Silver Bullets

When are we going to realize that silver bullets just don’t exist?

A day or so ago I was swapping notes with a friend. She recently read a book that seemed to answer most of her biggest questions about life.

What pushes us to think that one book, one incident, one accident, one job, one thing, one person… is the thing that makes and/or breaks us?

Or that will get us over the hump, put us on the road to things getting better, solidify our relationship, etc.?

What is a life lived based on exceptions?

As long as X doesn’t happen, Y isn’t around, or Z isn’t involved, everything will be just fine.

But did we forget that everything is a process? That life is a journey? That it doesn’t get better – or worse – in an instant? Or because of one thing or another?

Sure, there are exceptions.

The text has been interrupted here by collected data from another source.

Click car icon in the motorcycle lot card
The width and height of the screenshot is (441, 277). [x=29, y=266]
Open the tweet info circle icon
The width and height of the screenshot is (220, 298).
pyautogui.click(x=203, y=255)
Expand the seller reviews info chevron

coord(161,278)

Traumatic and excruciatingly challenging exceptions and that’s not what we’re talking about right now because those aren’t the general rule.

I come back to this book and these answers.

It’s great that the book has seemingly answered all of my friend’s most important questions.

But, from what it sounded like to me, she was looking for very specific answers to questions that this author just happened to articulate in a particular profound way or at a particularly profound time.

My question to her – had she “found the answer(s)” to life’s biggest questions or had she just confirmed the answers she was looking for to these complex questions, now nicely articulated back to her by someone else?

Am I being judgmental in not the most useful of ways?

Maybe we all are subconsciously are searching for someone to tell us answers to our biggest quandaries?

Or perhaps my current thinking suggests I’m no longer as interested in waiting for the message or looking for confirmation / validation in the exceptional external sources… as I am in writing my own script?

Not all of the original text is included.